We want to secure three complementary outcomes: first, secure access along the length of the English coastline, accepting that that might be subject to some exceptions, a point that I hope that the hon. Gentleman will welcome; secondly, a more accessible coastline, by creating physical routes to access the coast from inland and by encouraging more people to enjoy the coast; and thirdly, improvements for coastal wildlife and the landscape, as well as encouraging people to enjoy and understand that environment.
In 2005, the Government asked the Countryside Agency, together with English Nature and the Rural Development Service, to consider how best to improve access to the English coast. In October 2006, those bodies came together to form Natural England, and at the end of February this year, Natural England provided advice to the Government.
Natural England has undertaken a thorough programme of research and investigation into the situation on the coast. That has included the collection and analysis of coastal data, and an investigation into coastal land types and the way to deliver access. It has investigated access in four different study areas, one of which included the hon. Gentleman's constituency.

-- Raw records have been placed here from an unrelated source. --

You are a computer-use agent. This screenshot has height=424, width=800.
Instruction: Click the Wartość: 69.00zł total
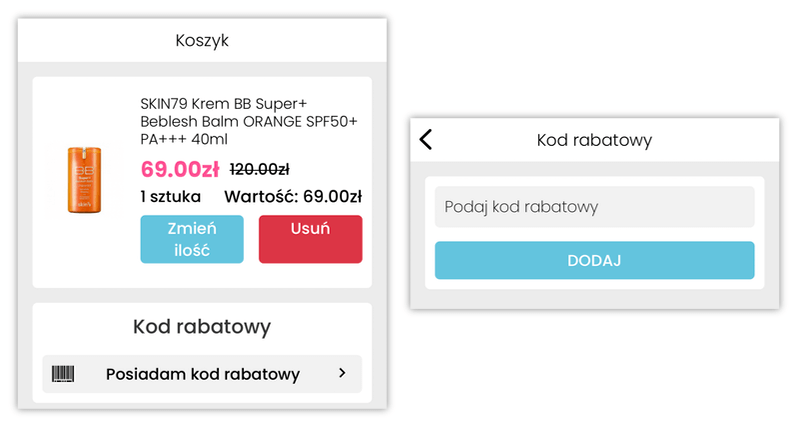[x=293, y=196]
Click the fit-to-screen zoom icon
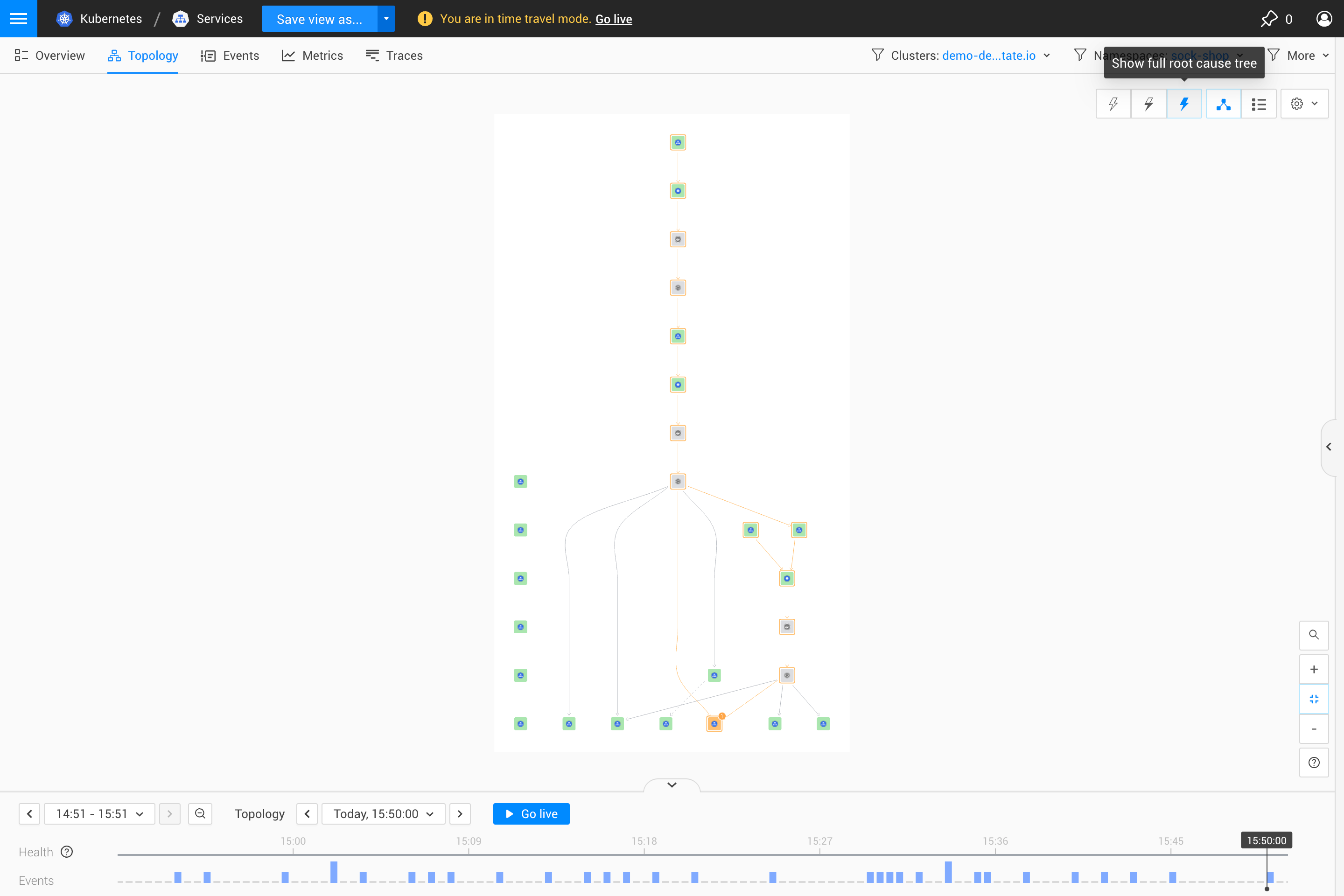 pos(1313,699)
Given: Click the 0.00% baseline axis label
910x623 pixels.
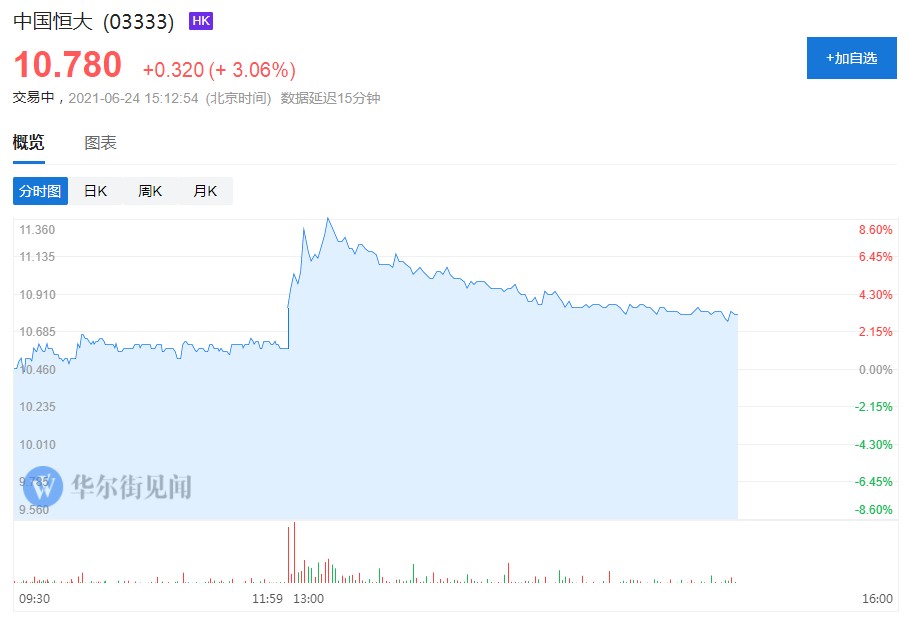Looking at the screenshot, I should pyautogui.click(x=875, y=370).
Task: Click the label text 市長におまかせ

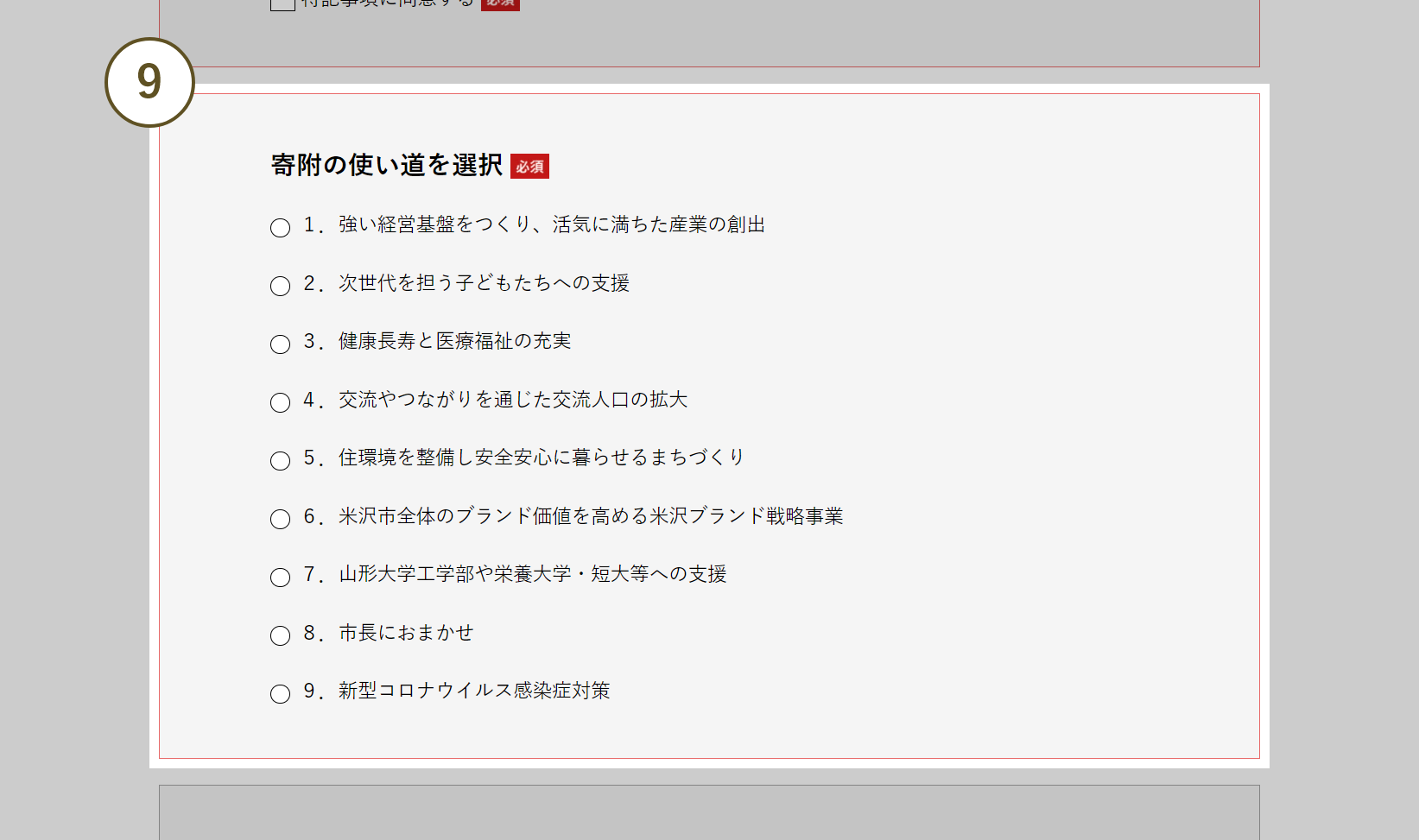Action: [x=406, y=633]
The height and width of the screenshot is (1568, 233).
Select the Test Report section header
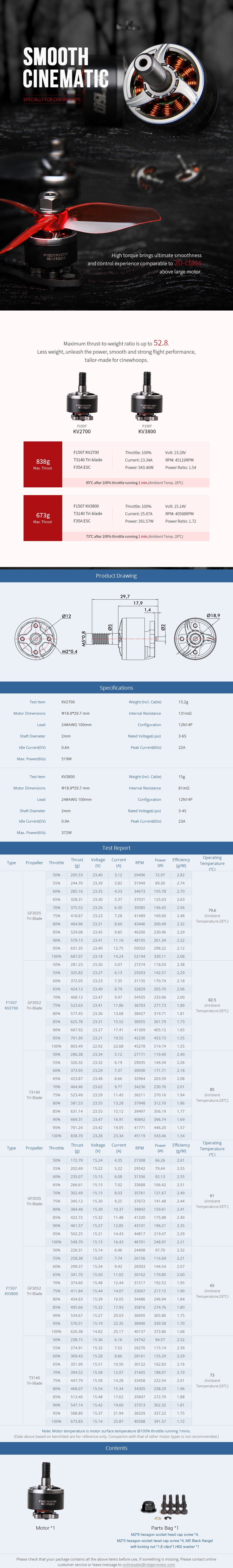coord(116,847)
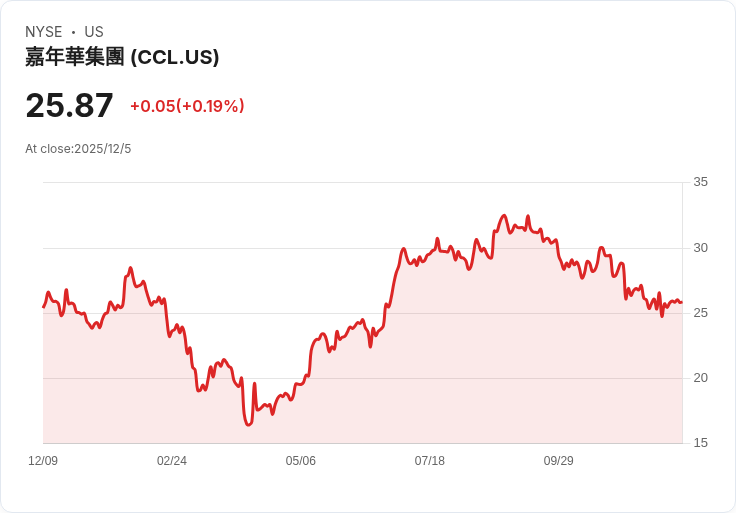
Task: Click the 12/09 date axis label
Action: (43, 461)
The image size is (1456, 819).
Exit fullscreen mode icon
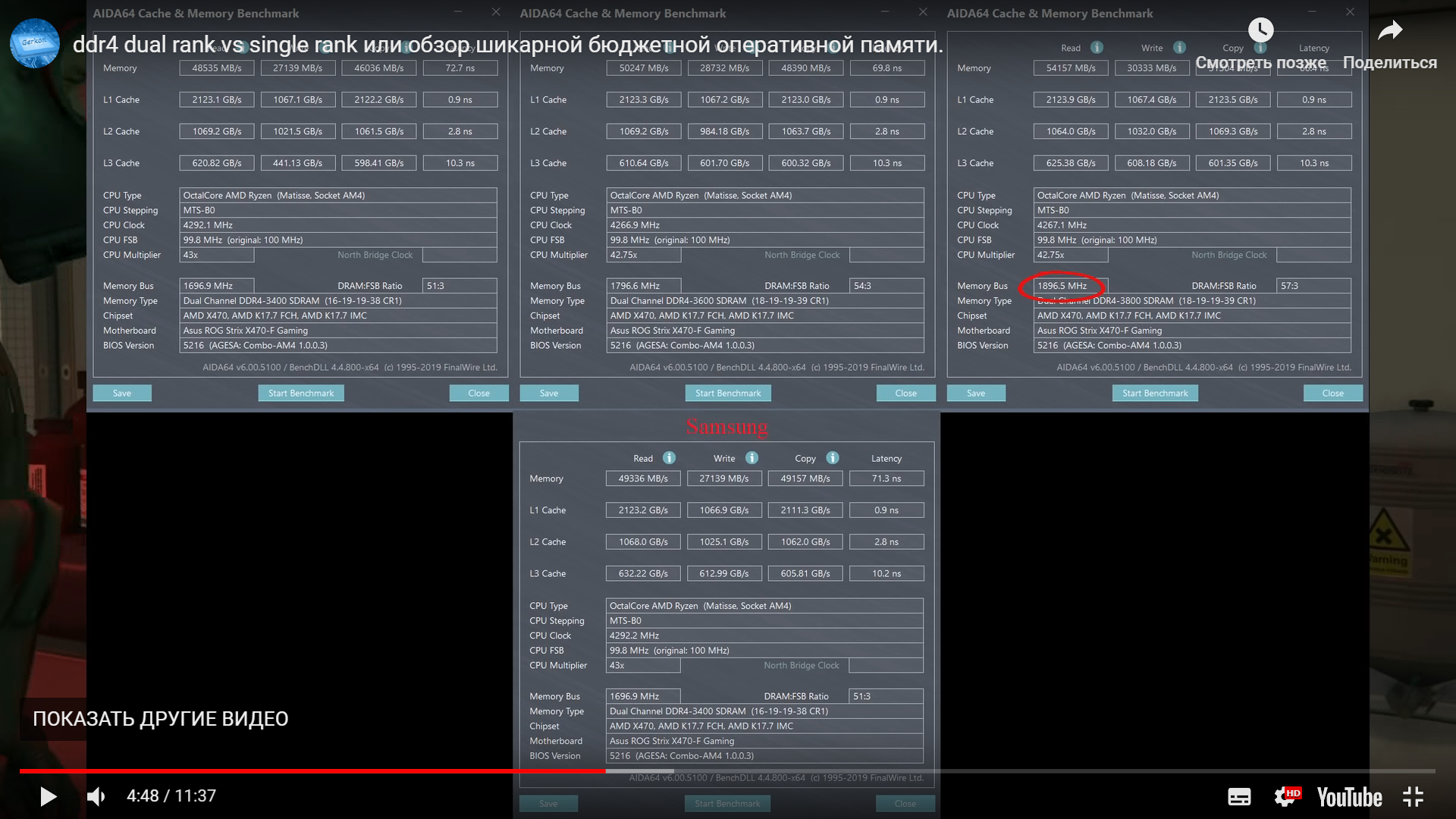pos(1413,797)
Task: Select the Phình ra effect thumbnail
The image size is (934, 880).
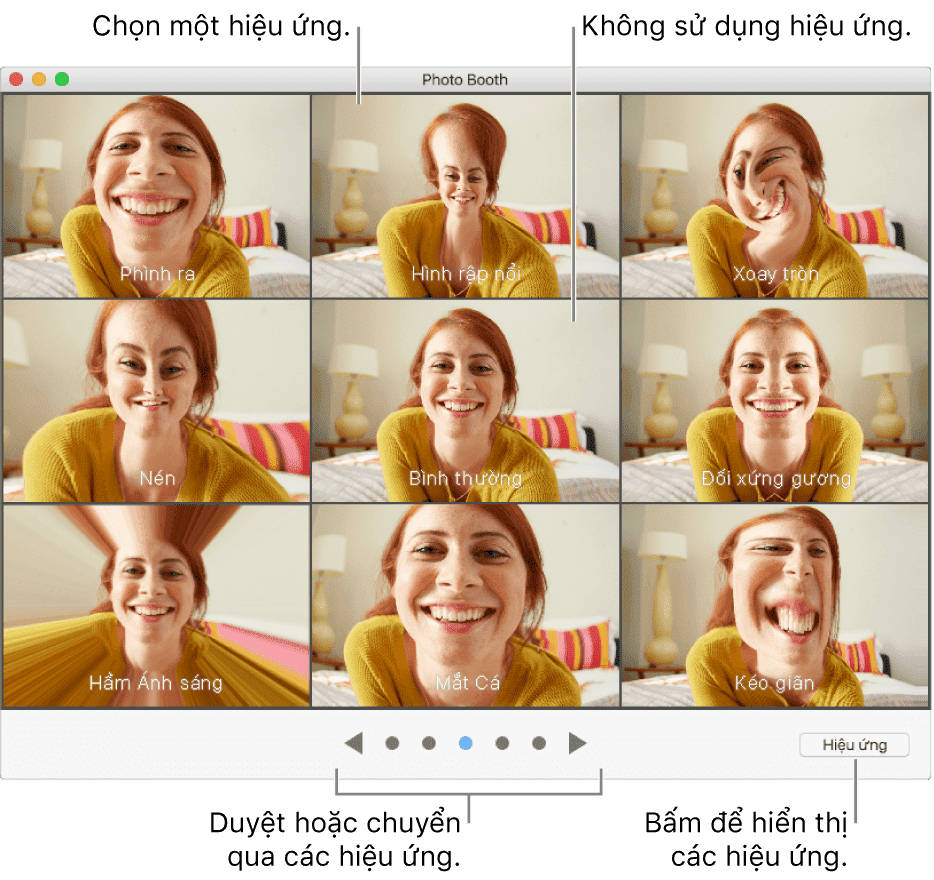Action: [155, 196]
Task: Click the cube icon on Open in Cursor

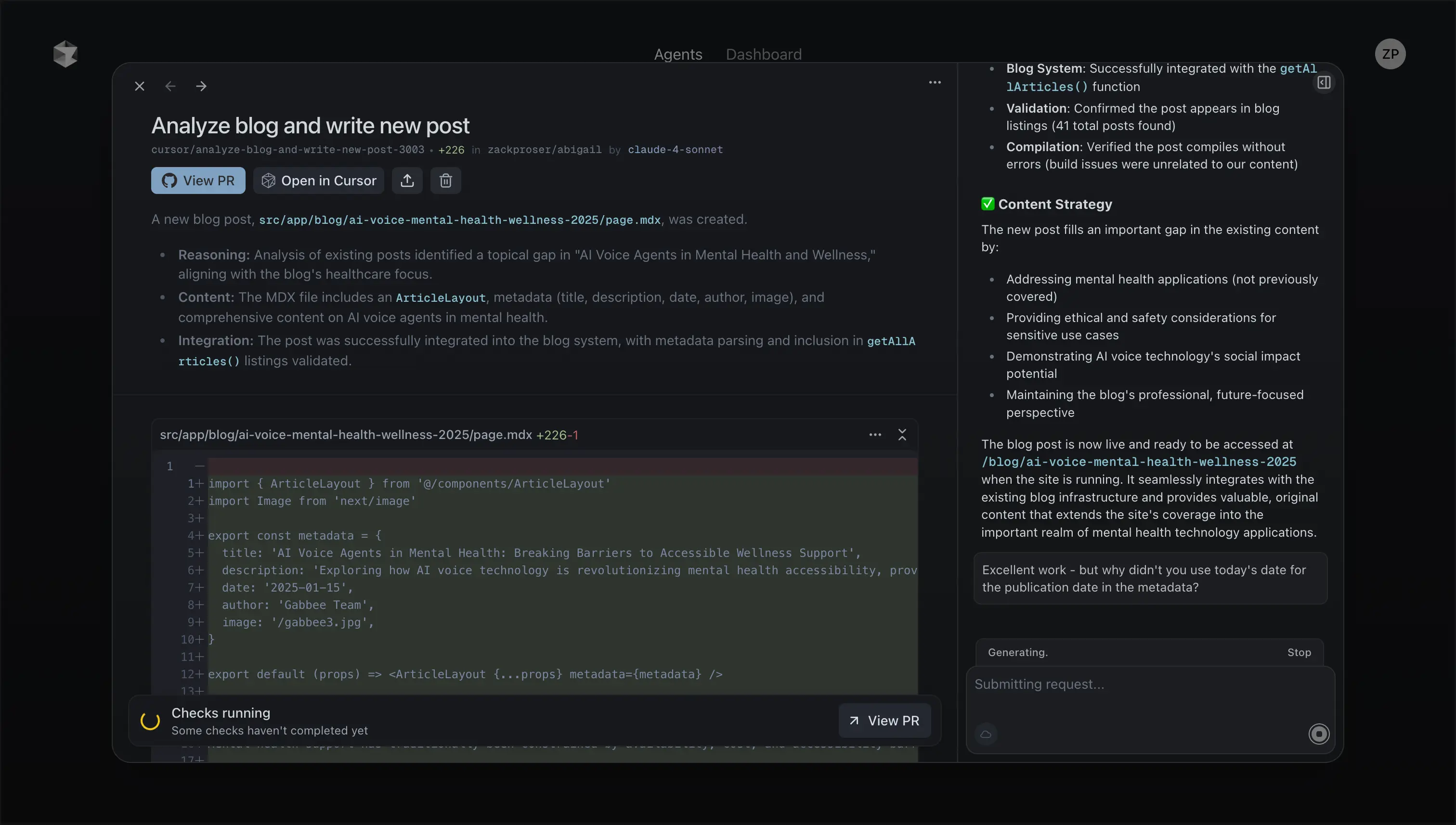Action: [x=269, y=180]
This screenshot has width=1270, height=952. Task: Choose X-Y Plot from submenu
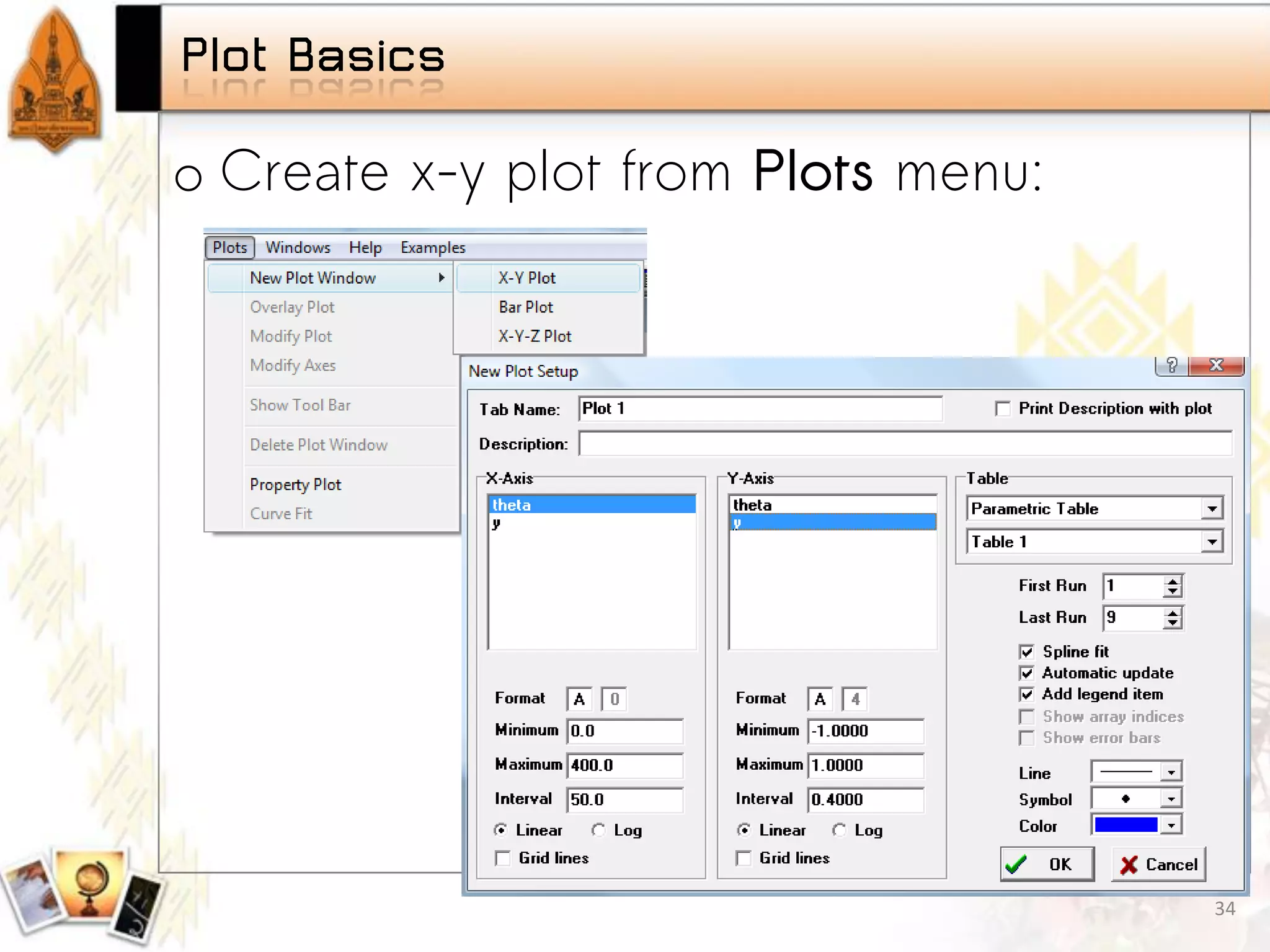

Natural England initially considered three options, but as we know, it has moved to a fourth legislative option. It has recommended that the Government introduce such legislation, and we shall consider that as we go forward. Natural England's detailed recommendations are set out in its report and reproduced again in our consultation paper. If they were adopted, what would that mean? Local authorities would be fully involved in the process of identifying coastal access land. Local circumstances would be a key consideration, and local interests, including land managers and the local access forums, would be involved.
It would be Natural England's intention to concentrate its efforts on fixing what is broken. Where existing access is secure and works well, with appropriate spreading room along the way, there would be nothing to fix. The whole process would be conducted in accordance with a statutory methodology approved for the purpose by the Secretary of State. The methodology would set out in more detail the approach to be taken in identifying access land around the coast.
Where particular sections of access corridor are prone to erosion, it is proposed that the legislation would enable the rights to be rolled back automatically with any erosion that occurred in the future. Through consultation, it would be possible to provide appropriate detours to avoid obstacles such as coastal developments and to ensure that there is no adverse impact on key nature sites—another issue that the hon. Gentleman raised. I am confident that the needs of wildlife can be fully taken into account within the process.
We have said that we are particularly interested in Natural England's recommendation about creating in new legislation a coastal access corridor. We are having a detailed look at how that option might work, but we are interested in views on all the options before us. It is vital that we get the right approach to coastal access—one that balances the interests of users and landowners in the same way as the right of access to open countryside, and one that protects the rich and unique landscape and wildlife of our beautiful coastline, but allows people to get involved. If people share their expertise with us, it will help us to shape the way forward. The English coast provides an ideal place for people to engage with the natural world and the marvels and wonders of the marine environment, in the colourful way that the hon. Gentleman described in the context of his constituency. That is true the length and breadth of England. We have a commitment to improve access and a vision of how we wish to achieve that—and we intend to meet those aims.
Question put and agreed to.
Adjourned accordingly at half-past Ten o'clock.